The Winner: Sweet Potato Cinnamon Rolls

The Loser: Me and my attempt to participate in Project 365
Here’s the recipe I promised for these winning rolls (from Southern Living).
Remember these?
Sweet Potato Cinnamon Rolls
Ingredients:
2 (1/4-oz.) envelopes active dry yeast
1/2 c. warm water
1 tsp. sugar
5 1/2 c. all-purpose flour
1 c. mashed sweet potatoes
1 egg, slightly beaten
1 c. buttermilk
1/2 c. sugar
1/4 c. melted butter
2 T. orange rind
1 1/2 tsp. salt
1 tsp. baking soda
Non-stick cooking spray
Filling (see below)
Glaze (see below)
1. Stir together yeast, 1/2 c. warm water, & 1 tsp. sugar in a 1 c. measuring cup; let stand 5 min.
2. Combine yeast mixture & 1/2 c. flour in a mixing bowl; stir vigorously until well blended. Gradually add mashed sweet potatoes, next 7 ingredients, & 4 1/2 c. flour, stirring until well blended after each addition.
3. Turn dough onto a well-floured surface, & knead until smooth & elastic (about 4-5 min.).
4. Place dough in a large bowl coated with cooking spray. Cover with plastic wrap  & let rise in a warm place, free from drafts, 1 hour-1 1/2 hours (or overnight in fridge). 
5. Punch dough down. Turn dough onto a well-floured surface, and roll into a 10X18″ rectangle. Spread filling, leaving 1″ border. Roll up dough, jell-roll fashion, starting at 1 long side. Cut into 12 (1 1/2″) slices, and arrange in a lightly greased 13X9″ baking pan. Cover with plastic wrap, and let rise in a warm place, free from drafts 30 minutes. 
6. Bake rolls at 400 degrees for 10 minutes. Remove rolls from oven; drizzle about 1/2 cup glaze slowly over rolls, starting at 1 edge of pan and drizzling in a circular pattern; let glaze soak in. Repeat procedure with remaining glaze. 

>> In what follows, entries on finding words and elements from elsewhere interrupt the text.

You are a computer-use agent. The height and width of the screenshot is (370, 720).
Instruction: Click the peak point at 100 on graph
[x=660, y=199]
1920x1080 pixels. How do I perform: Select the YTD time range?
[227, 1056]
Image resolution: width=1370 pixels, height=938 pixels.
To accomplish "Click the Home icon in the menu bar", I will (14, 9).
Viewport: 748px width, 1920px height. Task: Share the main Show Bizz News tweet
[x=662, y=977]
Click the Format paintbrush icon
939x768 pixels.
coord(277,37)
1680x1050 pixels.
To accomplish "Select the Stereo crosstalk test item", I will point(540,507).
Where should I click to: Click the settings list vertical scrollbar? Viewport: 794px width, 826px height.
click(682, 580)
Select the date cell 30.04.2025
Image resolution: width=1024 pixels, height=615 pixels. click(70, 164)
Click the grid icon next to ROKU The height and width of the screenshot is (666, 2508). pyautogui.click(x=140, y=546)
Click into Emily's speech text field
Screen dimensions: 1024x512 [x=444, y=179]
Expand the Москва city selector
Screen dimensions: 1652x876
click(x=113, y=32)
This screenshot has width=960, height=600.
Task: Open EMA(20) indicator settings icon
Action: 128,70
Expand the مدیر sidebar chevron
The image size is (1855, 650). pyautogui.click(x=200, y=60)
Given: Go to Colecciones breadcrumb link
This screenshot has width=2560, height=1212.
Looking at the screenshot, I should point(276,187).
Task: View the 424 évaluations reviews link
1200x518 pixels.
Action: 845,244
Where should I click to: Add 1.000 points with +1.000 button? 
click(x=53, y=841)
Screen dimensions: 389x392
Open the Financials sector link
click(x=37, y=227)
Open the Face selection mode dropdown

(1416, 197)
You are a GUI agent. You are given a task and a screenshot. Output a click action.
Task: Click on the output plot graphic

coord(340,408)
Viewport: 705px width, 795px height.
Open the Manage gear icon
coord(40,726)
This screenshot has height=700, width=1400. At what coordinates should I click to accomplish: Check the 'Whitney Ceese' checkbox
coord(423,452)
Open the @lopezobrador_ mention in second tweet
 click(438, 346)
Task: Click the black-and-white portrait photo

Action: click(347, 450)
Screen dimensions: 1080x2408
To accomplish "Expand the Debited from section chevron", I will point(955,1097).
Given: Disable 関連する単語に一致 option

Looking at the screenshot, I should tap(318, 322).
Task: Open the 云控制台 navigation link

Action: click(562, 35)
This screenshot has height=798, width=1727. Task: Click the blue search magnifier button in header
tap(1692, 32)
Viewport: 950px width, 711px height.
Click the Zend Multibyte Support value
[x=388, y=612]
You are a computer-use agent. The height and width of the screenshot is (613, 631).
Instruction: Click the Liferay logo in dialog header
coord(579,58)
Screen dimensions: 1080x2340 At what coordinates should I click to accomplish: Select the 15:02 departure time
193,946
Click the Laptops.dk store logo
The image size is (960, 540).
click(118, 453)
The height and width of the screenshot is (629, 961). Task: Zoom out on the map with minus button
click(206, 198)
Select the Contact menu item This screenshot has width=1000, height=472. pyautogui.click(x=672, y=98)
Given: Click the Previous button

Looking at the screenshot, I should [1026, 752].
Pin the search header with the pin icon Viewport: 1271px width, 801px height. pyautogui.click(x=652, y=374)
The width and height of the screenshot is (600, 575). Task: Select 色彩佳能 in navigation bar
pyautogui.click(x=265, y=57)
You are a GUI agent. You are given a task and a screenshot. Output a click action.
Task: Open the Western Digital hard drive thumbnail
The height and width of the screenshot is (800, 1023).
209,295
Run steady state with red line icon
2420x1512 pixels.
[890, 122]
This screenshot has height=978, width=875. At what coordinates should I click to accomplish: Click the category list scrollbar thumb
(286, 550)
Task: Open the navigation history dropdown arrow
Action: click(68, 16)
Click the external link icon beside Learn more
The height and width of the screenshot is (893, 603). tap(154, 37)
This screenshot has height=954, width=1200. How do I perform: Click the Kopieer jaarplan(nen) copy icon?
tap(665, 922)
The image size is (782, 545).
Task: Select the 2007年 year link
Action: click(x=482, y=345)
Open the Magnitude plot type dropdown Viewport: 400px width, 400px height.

7. Bake rolls 7-10 more minutes or until lightly browned and a wooden pick inserted comes out clean. 
8. Remove rolls from oven, and invert onto an aluminum foil-lined baking sheet. Invert again, glaze side up, onto a serving platter. Let cool 20-30 minutes. Serve warm.
Filling:
3/4 c. melted butter
2 c. firmly packed light brown sugar
1 c. chopped toasted pecans
2 T. cinnamon
Stir together all ingredients until blended.
Glaze:
1 c. firmly packed light brown sugar
1/3 c. light corn syrup
1/4 c. butter
1/2 c. whipping cream
1 tsp. vanilla extract
Stir together sugar, corn syrup, and butter in a small saucepan over medium heat. Bring to a light boil, stirring constantly. Remove from heat, and stir in cream and vanilla.

Remember this?
I just can’t do it. Sorry, Sara. I’ve tried, but I think the whole point of the project is missed when you try to hurry up and take all the pictures on Saturday night. Or have already posted your pictures for the week in previous posts. I so loved the idea though … the idea that I would be disciplined enough to do this … or even remember to do it. So, yes, I am the loser.